→ Reading text
· · · ·

# My Newest HEQ -- Breitling Colt Quartz II



## highvista (Feb 19, 2008)

I've come close to buying a Breitling Colt Quartz a few times over the years. I finally broke down and did it. Purchasing the Citizen Exceed was a start down the slippery slope of HEQ collecting. 

I had a chance to set it precisely to time.gov and WWV last Saturday, so it's only been a week but, so far, it's looking like it may be in the < 5s/y range. Hard to tell with such a small test time.

I'm really impressed with the workmanship on the watch. During time-setting, it's very easy to position the minute hand exactly on the mark and have it continue to hit the marks during regular time-keeping. My Seiko SBCM023 tends to have play and isn't as easy to align. Of course, the Colt is no match for the Exceed and its fly-by-wire precision.

Here are a couple wrist shots of my new distraction.


----------



## ppaulusz (Feb 11, 2006)

Congratulations!|>


----------



## Bruce Reding (May 5, 2005)

Congratulations. Great watch! :-!



highvista said:


> ... Purchasing the Citizen Exceed was a start down the slippery slope of HEQ collecting.


We are so, so sorry. ;-)b-)


----------



## vizi (Oct 24, 2007)

Congratulations:-!beautiful watch!


----------



## RogerE (Dec 7, 2007)

I own 2 versions of that watch, one with a blue rubber strap and blue face, one with a bracelet and a black face. They both keep perfect time (so far!), and their design is tasteful, for a Breitling at least (kidding! I love Breitlings). Congrats! P.S. I have a heckuva time opening the clasp on the bracelet model. I figured out a way to do it without too much cursing, but I've not the energy to describe it right now.


----------



## RPF (Feb 28, 2008)

Nice High Performance Bling!

I'm glad it makes you happy!

Enjoy!


----------



## bullosa (Jul 11, 2007)

Congrats! Wear it in good health. It's one of the HEQ I have been looking at in recent months. Nice watch.


----------



## WIS_Chronomaster (Sep 17, 2007)

Breitlings have such nice dials, nice watch.


----------



## highvista (Feb 19, 2008)

RogerE said:


> I have a heckuva time opening the clasp on the bracelet model. I figured out a way to do it without too much cursing, but I've not the energy to describe it right now.


Mine opens fairly easily, but getting it closed is a pain. It takes a lot of pressure on the clasp.

· · · ·

→ The tasks
• 1. Translate this sentence from the watch forum thread above into Spanish: "Mine opens fairly easily, but getting it closed is a pain."
• 2. Quote the watch forum thread above word for word, starting with the words "I'm really impressed" and ending with "its fly-by-wire precision.".

→ Data block
· · · ·

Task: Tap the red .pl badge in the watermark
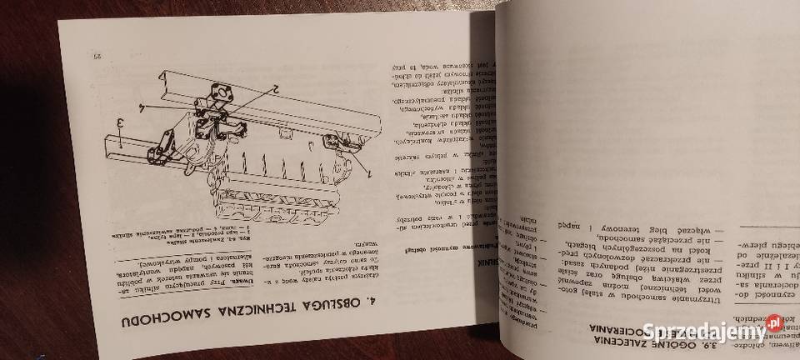[774, 322]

· · · ·

→ Expected answers
• 1. El mío se abre con bastante facilidad, pero cerrarlo es un fastidio.

• 2.
I'm really impressed with the workmanship on the watch. During time-setting, it's very easy to position the minute hand exactly on the mark and have it continue to hit the marks during regular time-keeping. My Seiko SBCM023 tends to have play and isn't as easy to align. Of course, the Colt is no match for the Exceed and its fly-by-wire precision.